### What is required
From the first line to the last, please print the entries exactly, omitting pictures.

Stored data entries:

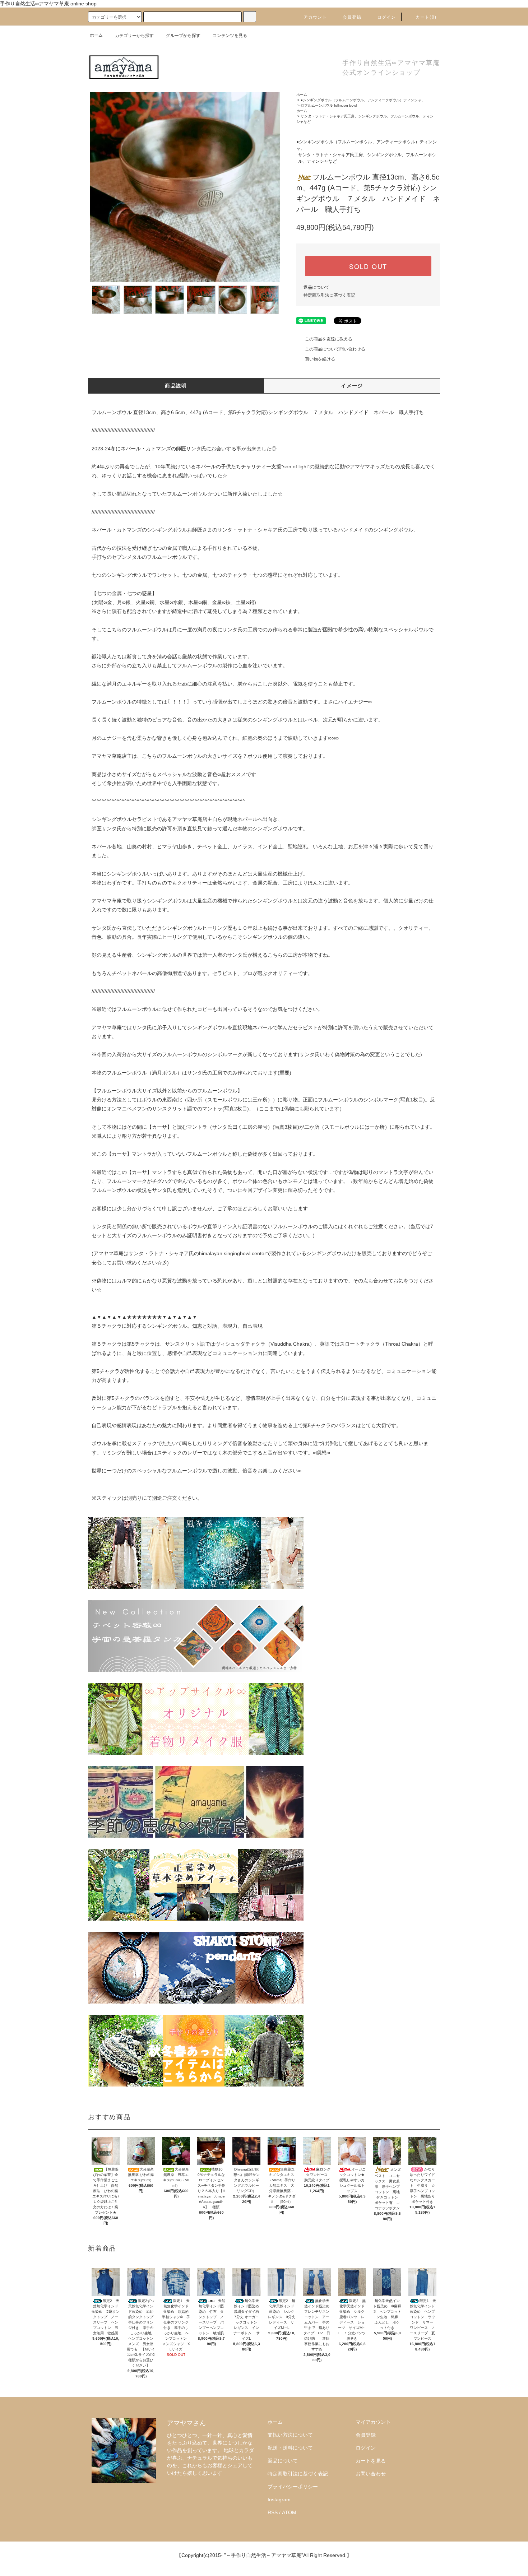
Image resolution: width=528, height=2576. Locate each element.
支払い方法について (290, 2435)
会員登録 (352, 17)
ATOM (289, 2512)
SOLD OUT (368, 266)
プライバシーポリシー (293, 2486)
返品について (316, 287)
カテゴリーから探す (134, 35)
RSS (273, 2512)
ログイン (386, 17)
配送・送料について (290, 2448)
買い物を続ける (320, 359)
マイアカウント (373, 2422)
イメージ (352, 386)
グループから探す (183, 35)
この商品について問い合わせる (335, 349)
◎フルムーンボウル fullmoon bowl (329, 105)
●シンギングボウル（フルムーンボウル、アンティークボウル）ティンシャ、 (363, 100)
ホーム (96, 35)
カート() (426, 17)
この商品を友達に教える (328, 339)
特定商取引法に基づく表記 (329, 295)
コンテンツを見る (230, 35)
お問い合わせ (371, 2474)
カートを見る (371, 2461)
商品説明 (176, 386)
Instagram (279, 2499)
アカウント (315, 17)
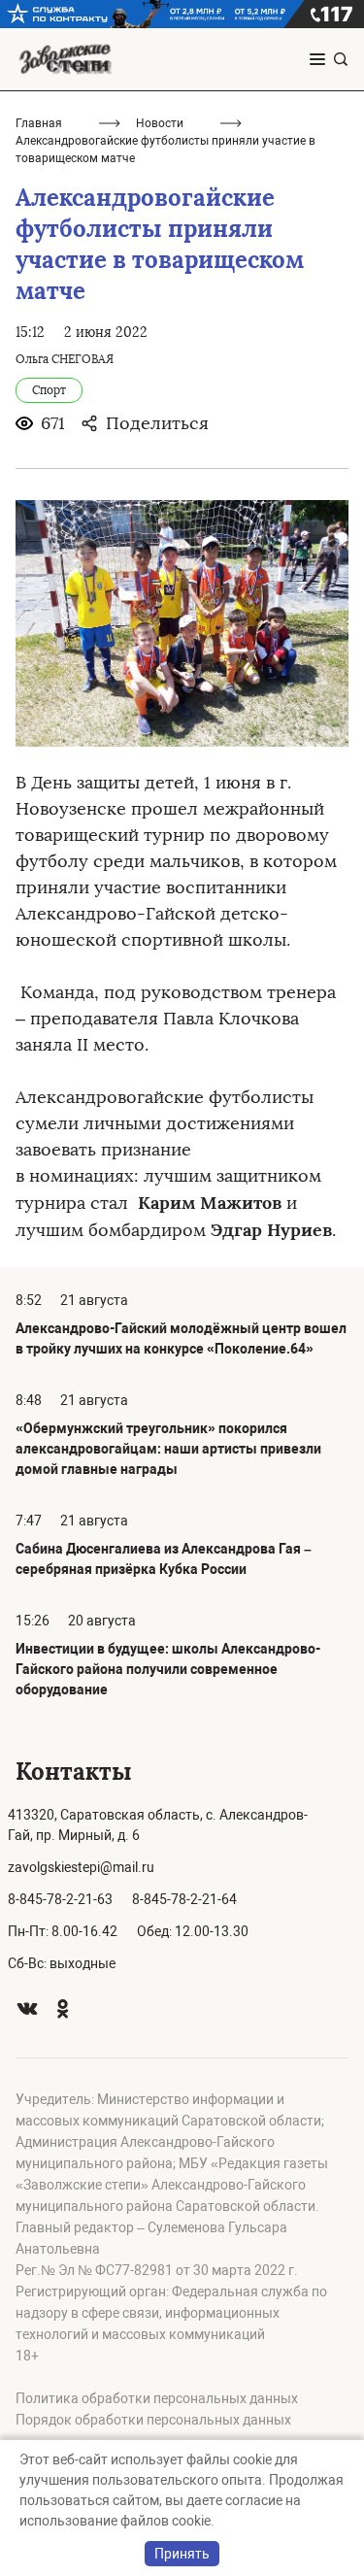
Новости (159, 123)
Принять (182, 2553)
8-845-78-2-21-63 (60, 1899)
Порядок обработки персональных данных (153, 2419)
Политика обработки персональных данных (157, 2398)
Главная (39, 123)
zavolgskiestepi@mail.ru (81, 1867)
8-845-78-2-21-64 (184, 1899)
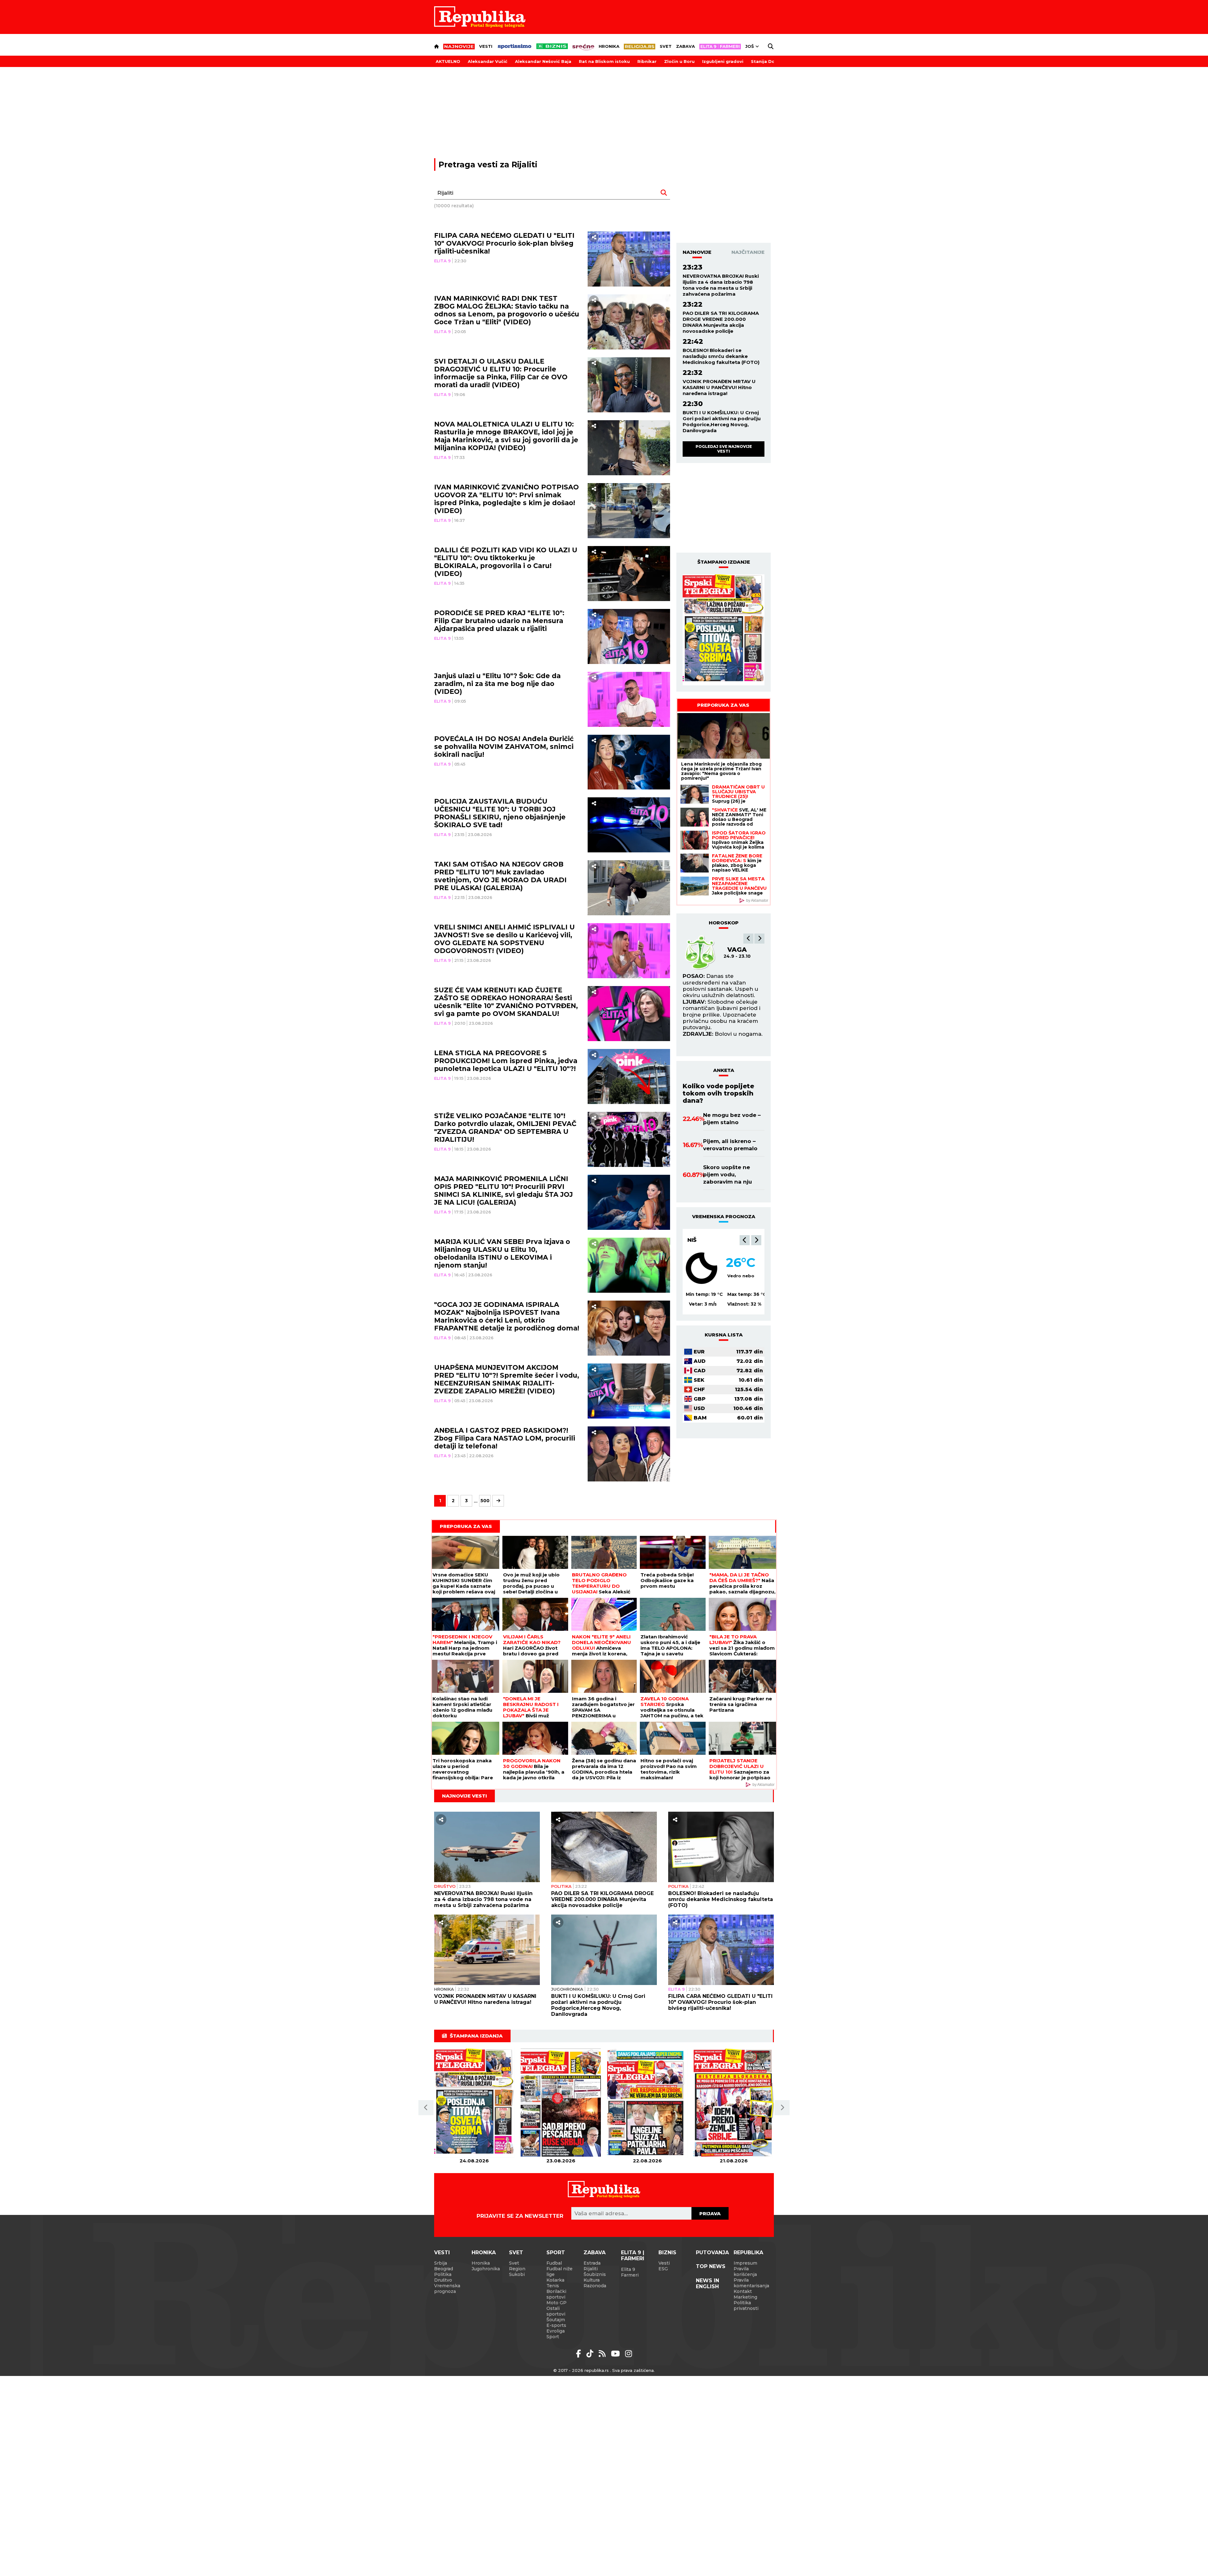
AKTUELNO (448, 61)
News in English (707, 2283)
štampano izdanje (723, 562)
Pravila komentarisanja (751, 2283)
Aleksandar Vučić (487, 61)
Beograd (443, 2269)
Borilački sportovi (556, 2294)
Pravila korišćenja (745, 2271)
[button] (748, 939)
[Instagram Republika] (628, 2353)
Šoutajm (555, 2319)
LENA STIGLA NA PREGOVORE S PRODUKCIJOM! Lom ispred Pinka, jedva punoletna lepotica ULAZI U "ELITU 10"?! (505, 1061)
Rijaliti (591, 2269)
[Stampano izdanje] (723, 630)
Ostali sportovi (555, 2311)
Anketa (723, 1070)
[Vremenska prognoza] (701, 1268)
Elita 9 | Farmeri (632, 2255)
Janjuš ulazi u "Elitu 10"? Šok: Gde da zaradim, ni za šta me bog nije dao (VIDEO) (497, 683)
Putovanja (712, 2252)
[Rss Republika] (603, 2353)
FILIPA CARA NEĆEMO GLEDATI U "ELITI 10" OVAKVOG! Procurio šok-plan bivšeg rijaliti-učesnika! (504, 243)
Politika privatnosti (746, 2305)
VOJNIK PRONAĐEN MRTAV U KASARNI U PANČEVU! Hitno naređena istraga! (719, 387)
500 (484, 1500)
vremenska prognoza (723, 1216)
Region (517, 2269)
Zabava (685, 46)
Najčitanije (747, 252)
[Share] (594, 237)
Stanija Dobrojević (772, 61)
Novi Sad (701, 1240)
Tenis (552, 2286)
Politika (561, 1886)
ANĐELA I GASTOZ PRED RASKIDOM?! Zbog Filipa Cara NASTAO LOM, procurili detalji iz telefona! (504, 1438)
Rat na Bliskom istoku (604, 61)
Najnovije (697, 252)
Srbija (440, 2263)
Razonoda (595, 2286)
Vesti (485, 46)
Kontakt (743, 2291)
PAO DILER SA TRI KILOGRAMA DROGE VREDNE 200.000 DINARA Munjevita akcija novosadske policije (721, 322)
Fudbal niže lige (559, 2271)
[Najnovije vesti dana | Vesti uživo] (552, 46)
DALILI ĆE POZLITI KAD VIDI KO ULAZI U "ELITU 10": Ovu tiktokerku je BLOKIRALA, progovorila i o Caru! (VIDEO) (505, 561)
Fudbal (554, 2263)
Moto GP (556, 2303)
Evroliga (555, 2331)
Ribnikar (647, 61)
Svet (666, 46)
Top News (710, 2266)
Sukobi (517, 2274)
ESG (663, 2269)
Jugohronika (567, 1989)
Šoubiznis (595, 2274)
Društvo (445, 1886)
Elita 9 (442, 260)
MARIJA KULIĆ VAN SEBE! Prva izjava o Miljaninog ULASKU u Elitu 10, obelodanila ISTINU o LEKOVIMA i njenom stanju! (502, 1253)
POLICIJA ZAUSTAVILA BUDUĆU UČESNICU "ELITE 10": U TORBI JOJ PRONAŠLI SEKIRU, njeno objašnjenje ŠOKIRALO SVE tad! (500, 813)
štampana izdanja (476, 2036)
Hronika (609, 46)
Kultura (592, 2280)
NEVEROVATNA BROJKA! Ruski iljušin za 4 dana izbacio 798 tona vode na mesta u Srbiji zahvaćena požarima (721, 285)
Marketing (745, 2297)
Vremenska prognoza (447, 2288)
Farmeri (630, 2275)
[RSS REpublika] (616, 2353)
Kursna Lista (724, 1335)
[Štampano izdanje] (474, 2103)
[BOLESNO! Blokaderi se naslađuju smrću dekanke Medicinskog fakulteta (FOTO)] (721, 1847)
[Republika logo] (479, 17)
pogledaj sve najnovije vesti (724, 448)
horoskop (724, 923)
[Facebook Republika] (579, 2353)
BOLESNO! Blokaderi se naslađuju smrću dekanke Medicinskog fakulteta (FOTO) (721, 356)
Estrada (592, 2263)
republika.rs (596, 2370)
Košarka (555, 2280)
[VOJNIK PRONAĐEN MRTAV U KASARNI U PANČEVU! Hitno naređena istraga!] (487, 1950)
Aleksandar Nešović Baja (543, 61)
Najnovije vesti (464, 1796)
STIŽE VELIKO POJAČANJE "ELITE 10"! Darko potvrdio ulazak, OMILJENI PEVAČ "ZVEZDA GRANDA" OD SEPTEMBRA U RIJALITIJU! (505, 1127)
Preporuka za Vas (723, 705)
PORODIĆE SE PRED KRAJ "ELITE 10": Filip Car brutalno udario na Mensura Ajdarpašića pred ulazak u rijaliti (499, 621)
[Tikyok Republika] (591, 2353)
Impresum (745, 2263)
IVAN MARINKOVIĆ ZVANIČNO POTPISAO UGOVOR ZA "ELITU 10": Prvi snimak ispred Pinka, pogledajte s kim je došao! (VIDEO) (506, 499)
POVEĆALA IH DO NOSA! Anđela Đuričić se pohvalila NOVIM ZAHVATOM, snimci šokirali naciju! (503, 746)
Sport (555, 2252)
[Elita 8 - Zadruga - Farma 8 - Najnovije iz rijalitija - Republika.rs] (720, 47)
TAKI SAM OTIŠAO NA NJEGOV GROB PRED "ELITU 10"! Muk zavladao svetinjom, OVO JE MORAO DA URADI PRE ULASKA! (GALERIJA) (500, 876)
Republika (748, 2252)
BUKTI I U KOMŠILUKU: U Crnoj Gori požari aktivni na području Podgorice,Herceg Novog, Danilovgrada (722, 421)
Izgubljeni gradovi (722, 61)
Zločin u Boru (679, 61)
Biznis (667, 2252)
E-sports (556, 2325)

### Task output
Image resolution: width=528, height=2576. Locate each element.
支払い方法について (290, 2435)
会員登録 (352, 17)
ATOM (289, 2512)
SOLD OUT (368, 266)
プライバシーポリシー (293, 2486)
返品について (316, 287)
カテゴリーから探す (134, 35)
RSS (273, 2512)
ログイン (386, 17)
配送・送料について (290, 2448)
買い物を続ける (320, 359)
マイアカウント (373, 2422)
イメージ (352, 386)
グループから探す (183, 35)
この商品について問い合わせる (335, 349)
◎フルムーンボウル fullmoon bowl (329, 105)
●シンギングボウル（フルムーンボウル、アンティークボウル）ティンシャ、 (363, 100)
ホーム (96, 35)
カート() (426, 17)
この商品を友達に教える (328, 339)
特定商取引法に基づく表記 (329, 295)
コンテンツを見る (230, 35)
お問い合わせ (371, 2474)
カートを見る (371, 2461)
商品説明 (176, 386)
Instagram (279, 2499)
アカウント (315, 17)
Новости (159, 123)
Принять (182, 2553)
8-845-78-2-21-63 (60, 1899)
Порядок обработки персональных данных (153, 2419)
Политика обработки персональных данных (157, 2398)
Главная (39, 123)
zavolgskiestepi@mail.ru (81, 1867)
8-845-78-2-21-64 (184, 1899)
AKTUELNO (448, 61)
News in English (707, 2283)
štampano izdanje (723, 562)
Pravila komentarisanja (751, 2283)
Aleksandar Vučić (487, 61)
Beograd (443, 2269)
Borilački sportovi (556, 2294)
Pravila korišćenja (745, 2271)
[button] (748, 939)
[Instagram Republika] (628, 2353)
Šoutajm (555, 2319)
LENA STIGLA NA PREGOVORE S PRODUKCIJOM! Lom ispred Pinka, jedva punoletna lepotica ULAZI U "ELITU 10"?! (505, 1061)
Rijaliti (591, 2269)
[Stampano izdanje] (723, 630)
Ostali sportovi (555, 2311)
Anketa (723, 1070)
[Vremenska prognoza] (701, 1268)
Elita 9 | Farmeri (632, 2255)
Janjuš ulazi u "Elitu 10"? Šok: Gde da zaradim, ni za šta me bog nije dao (VIDEO) (497, 683)
Putovanja (712, 2252)
[Rss Republika] (603, 2353)
FILIPA CARA NEĆEMO GLEDATI U "ELITI 10" OVAKVOG! Procurio šok-plan bivšeg rijaliti-učesnika! (504, 243)
Politika privatnosti (746, 2305)
VOJNIK PRONAĐEN MRTAV U KASARNI U PANČEVU! Hitno naređena istraga! (719, 387)
500 (484, 1500)
vremenska prognoza (723, 1216)
Region (517, 2269)
Zabava (685, 46)
Najčitanije (747, 252)
[Share] (594, 237)
Stanija Dobrojević (772, 61)
Novi Sad (701, 1240)
Tenis (552, 2286)
Politika (561, 1886)
ANĐELA I GASTOZ PRED RASKIDOM?! Zbog Filipa Cara NASTAO LOM, procurili detalji iz telefona! (504, 1438)
Rat na Bliskom istoku (604, 61)
Najnovije (697, 252)
Srbija (440, 2263)
Razonoda (595, 2286)
Vesti (485, 46)
Kontakt (743, 2291)
PAO DILER SA TRI KILOGRAMA DROGE VREDNE 200.000 DINARA Munjevita akcija novosadske policije (721, 322)
Fudbal niže lige (559, 2271)
[Najnovije vesti dana | Vesti uživo] (552, 46)
DALILI ĆE POZLITI KAD VIDI KO ULAZI U "ELITU 10": Ovu tiktokerku je BLOKIRALA, progovorila i o Caru! (VIDEO) (505, 561)
Fudbal (554, 2263)
Moto GP (556, 2303)
Evroliga (555, 2331)
Ribnikar (647, 61)
Svet (666, 46)
Top News (710, 2266)
Sukobi (517, 2274)
ESG (663, 2269)
Jugohronika (567, 1989)
Šoubiznis (595, 2274)
Društvo (445, 1886)
Elita 9 (442, 260)
MARIJA KULIĆ VAN SEBE! Prva izjava o Miljaninog ULASKU u Elitu 10, obelodanila ISTINU o LEKOVIMA i njenom stanju! (502, 1253)
POLICIJA ZAUSTAVILA BUDUĆU UČESNICU "ELITE 10": U TORBI JOJ PRONAŠLI SEKIRU, njeno objašnjenje ŠOKIRALO SVE tad! (500, 813)
štampana izdanja (476, 2036)
Hronika (609, 46)
Kultura (592, 2280)
NEVEROVATNA BROJKA! Ruski iljušin za 4 dana izbacio 798 tona vode na mesta u Srbiji zahvaćena požarima (721, 285)
Marketing (745, 2297)
Vremenska prognoza (447, 2288)
Farmeri (630, 2275)
[RSS REpublika] (616, 2353)
Kursna Lista (724, 1335)
[Štampano izdanje] (474, 2103)
[BOLESNO! Blokaderi se naslađuju smrću dekanke Medicinskog fakulteta (FOTO)] (721, 1847)
[Republika logo] (479, 17)
pogledaj sve najnovije vesti (724, 448)
horoskop (724, 923)
[Facebook Republika] (579, 2353)
BOLESNO! Blokaderi se naslađuju smrću dekanke Medicinskog fakulteta (FOTO) (721, 356)
Estrada (592, 2263)
republika.rs (596, 2370)
Košarka (555, 2280)
[VOJNIK PRONAĐEN MRTAV U KASARNI U PANČEVU! Hitno naređena istraga!] (487, 1950)
Aleksandar Nešović Baja (543, 61)
Najnovije vesti (464, 1796)
STIŽE VELIKO POJAČANJE "ELITE 10"! Darko potvrdio ulazak, OMILJENI PEVAČ "ZVEZDA GRANDA" OD SEPTEMBRA U RIJALITIJU! (505, 1127)
Preporuka za Vas (723, 705)
PORODIĆE SE PRED KRAJ "ELITE 10": Filip Car brutalno udario na Mensura Ajdarpašića pred ulazak u rijaliti (499, 621)
[Tikyok Republika] (591, 2353)
Impresum (745, 2263)
IVAN MARINKOVIĆ ZVANIČNO POTPISAO UGOVOR ZA "ELITU 10": Prvi snimak ispred Pinka, pogledajte s kim je došao! (VIDEO) (506, 499)
POVEĆALA IH DO NOSA! Anđela Đuričić se pohvalila NOVIM ZAHVATOM, snimci šokirali naciju! (503, 746)
Sport (555, 2252)
[Elita 8 - Zadruga - Farma 8 - Najnovije iz rijalitija - Republika.rs] (720, 47)
TAKI SAM OTIŠAO NA NJEGOV GROB PRED "ELITU 10"! Muk zavladao svetinjom, OVO JE MORAO DA URADI PRE ULASKA! (GALERIJA) (500, 876)
Republika (748, 2252)
BUKTI I U KOMŠILUKU: U Crnoj Gori požari aktivni na području Podgorice,Herceg Novog, Danilovgrada (722, 421)
Izgubljeni gradovi (722, 61)
Zločin u Boru (679, 61)
Biznis (667, 2252)
E-sports (556, 2325)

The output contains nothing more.